Deine Aufgabe:
Schreibe aus den Einträgen unten alles von der Zeile mit „Describe the element at coordinates (1420, 121)“ bis hinunter zur Zeile mit „center [610, 590].“ unverändert ab, beide Zeilen eingeschlossen.

Auszüge aus Datensatz:
-.-.-

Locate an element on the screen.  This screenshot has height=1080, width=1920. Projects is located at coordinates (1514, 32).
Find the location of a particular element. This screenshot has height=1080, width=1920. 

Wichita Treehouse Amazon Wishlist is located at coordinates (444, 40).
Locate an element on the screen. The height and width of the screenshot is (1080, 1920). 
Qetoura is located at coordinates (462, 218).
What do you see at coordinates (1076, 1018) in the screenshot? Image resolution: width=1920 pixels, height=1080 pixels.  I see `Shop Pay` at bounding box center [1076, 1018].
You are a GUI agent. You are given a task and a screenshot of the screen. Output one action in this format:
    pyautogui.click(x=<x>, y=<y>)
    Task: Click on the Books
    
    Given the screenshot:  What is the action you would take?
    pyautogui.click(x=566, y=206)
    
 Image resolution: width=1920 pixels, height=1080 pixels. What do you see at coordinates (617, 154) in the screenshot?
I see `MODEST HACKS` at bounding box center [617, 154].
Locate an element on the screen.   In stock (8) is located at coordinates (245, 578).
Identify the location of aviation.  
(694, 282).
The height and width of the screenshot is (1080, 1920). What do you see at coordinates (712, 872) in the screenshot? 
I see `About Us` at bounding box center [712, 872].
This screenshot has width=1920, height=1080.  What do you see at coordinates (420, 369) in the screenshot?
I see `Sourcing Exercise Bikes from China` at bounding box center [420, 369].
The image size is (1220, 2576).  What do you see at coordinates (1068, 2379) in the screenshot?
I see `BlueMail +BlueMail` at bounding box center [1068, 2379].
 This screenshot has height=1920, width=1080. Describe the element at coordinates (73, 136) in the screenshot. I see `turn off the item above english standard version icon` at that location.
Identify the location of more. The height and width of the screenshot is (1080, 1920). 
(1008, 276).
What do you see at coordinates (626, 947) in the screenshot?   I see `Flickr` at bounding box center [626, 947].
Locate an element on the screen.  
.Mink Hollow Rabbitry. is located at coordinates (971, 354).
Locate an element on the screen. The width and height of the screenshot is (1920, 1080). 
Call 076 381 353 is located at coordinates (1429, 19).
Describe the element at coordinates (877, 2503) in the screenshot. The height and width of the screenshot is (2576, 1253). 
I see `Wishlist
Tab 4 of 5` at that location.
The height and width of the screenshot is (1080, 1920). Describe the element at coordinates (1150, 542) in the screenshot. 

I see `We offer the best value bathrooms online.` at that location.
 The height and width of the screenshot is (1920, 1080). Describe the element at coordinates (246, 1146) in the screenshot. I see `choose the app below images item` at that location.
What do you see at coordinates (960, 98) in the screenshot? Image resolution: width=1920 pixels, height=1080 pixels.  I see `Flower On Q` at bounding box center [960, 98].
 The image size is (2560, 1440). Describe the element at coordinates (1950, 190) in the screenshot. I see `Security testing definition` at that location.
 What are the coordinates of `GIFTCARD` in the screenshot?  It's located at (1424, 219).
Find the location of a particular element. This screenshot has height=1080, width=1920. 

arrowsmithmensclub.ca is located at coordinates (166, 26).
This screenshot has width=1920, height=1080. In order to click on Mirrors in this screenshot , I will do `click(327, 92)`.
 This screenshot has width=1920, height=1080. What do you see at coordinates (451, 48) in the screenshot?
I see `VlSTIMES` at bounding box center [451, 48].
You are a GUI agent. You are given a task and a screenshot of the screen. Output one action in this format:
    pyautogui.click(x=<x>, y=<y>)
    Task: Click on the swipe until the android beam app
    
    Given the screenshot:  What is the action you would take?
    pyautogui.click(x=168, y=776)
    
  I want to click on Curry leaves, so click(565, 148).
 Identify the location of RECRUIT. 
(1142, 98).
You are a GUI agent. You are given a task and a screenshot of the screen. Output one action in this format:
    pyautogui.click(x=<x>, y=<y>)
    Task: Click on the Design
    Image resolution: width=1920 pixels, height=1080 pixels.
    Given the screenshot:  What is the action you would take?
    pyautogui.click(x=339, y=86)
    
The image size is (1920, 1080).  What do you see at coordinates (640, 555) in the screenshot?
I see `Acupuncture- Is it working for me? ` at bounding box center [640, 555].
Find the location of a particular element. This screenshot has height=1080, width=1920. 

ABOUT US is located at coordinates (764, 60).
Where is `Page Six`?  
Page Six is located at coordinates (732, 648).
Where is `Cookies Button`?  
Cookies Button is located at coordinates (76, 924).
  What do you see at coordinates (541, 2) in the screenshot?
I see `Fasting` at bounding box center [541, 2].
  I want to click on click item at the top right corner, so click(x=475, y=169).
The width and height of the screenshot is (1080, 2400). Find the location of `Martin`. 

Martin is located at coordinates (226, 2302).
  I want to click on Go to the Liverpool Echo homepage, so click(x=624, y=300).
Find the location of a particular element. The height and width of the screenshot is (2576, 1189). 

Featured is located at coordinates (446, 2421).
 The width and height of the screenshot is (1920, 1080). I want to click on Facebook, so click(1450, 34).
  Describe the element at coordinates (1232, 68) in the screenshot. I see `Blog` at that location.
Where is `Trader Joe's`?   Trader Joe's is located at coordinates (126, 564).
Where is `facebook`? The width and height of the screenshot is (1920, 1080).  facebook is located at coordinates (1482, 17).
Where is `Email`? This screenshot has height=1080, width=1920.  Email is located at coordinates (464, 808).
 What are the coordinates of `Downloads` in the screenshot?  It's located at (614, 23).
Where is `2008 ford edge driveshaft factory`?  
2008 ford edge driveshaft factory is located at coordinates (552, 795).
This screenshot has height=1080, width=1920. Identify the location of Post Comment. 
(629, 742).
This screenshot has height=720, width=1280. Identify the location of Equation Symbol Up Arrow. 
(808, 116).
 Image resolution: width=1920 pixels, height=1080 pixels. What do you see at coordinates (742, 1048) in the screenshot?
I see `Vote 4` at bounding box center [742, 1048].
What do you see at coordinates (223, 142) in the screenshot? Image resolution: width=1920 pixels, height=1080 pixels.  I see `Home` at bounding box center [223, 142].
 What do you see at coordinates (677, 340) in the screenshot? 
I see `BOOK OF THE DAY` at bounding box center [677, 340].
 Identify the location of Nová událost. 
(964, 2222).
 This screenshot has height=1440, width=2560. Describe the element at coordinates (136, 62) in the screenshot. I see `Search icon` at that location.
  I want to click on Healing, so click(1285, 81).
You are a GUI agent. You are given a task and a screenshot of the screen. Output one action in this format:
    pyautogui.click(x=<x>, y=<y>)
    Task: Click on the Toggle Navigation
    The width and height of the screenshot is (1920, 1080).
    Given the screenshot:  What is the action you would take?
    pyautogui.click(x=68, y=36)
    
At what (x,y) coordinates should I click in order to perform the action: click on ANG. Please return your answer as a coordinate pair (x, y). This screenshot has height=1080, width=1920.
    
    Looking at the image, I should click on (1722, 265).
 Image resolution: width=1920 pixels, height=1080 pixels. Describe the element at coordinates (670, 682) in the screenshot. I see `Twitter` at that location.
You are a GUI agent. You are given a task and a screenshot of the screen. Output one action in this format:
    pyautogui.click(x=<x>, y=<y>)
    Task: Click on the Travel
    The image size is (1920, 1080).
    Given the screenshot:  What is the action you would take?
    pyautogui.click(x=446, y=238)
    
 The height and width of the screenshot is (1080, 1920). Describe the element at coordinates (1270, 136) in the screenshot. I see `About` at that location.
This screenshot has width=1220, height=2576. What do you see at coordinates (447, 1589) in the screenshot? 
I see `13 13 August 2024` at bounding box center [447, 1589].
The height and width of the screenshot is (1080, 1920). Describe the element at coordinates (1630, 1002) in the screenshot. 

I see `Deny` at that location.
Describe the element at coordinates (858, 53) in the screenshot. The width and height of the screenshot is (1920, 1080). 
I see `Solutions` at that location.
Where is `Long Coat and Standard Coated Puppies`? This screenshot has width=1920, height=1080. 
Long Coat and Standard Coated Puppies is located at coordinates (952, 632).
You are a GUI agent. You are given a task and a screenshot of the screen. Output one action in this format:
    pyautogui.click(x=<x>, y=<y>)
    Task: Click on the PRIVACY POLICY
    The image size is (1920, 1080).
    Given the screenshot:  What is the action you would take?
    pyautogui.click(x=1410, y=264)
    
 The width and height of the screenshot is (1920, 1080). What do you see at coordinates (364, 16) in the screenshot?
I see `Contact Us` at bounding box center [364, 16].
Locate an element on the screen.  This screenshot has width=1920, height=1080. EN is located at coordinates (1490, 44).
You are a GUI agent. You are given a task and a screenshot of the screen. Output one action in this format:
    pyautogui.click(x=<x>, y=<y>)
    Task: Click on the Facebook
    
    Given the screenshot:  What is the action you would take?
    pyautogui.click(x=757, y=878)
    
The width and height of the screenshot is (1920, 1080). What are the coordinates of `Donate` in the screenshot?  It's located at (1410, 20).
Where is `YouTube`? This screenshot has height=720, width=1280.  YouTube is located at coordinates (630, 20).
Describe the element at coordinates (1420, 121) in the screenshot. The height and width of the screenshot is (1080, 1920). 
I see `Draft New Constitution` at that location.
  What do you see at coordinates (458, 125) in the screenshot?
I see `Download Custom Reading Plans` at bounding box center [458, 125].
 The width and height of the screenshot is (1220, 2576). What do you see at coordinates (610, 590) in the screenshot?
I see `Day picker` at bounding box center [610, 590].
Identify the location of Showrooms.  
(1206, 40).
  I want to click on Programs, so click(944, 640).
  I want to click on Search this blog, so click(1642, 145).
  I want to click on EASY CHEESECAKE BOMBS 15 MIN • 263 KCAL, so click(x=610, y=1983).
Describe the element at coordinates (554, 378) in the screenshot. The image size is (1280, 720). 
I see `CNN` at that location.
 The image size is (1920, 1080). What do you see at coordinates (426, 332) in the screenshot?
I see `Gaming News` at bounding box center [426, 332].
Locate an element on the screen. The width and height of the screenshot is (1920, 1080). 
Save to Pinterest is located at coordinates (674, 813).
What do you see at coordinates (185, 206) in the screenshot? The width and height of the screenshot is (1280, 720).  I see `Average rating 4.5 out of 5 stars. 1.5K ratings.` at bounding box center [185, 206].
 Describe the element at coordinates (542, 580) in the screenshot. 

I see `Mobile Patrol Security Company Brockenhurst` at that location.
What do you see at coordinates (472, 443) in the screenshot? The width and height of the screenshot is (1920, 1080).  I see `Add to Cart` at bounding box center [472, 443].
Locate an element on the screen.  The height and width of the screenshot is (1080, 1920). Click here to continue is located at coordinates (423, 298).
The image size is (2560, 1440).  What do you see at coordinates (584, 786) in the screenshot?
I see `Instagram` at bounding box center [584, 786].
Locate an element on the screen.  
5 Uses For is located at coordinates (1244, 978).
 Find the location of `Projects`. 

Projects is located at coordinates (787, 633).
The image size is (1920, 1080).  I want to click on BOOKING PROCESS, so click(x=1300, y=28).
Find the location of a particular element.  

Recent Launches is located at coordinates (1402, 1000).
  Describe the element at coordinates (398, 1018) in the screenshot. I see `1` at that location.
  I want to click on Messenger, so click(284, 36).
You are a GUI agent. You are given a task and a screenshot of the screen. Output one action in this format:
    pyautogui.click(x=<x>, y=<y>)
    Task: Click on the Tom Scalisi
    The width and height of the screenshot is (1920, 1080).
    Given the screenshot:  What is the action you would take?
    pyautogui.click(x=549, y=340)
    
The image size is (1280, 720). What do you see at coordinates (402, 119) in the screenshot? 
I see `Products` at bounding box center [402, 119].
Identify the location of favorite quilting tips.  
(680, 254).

-.-.-

Richtige Antwort:
Describe the element at coordinates (1420, 121) in the screenshot. The height and width of the screenshot is (1080, 1920). 
I see `Draft New Constitution` at that location.
  What do you see at coordinates (458, 125) in the screenshot?
I see `Download Custom Reading Plans` at bounding box center [458, 125].
 The width and height of the screenshot is (1220, 2576). What do you see at coordinates (610, 590) in the screenshot?
I see `Day picker` at bounding box center [610, 590].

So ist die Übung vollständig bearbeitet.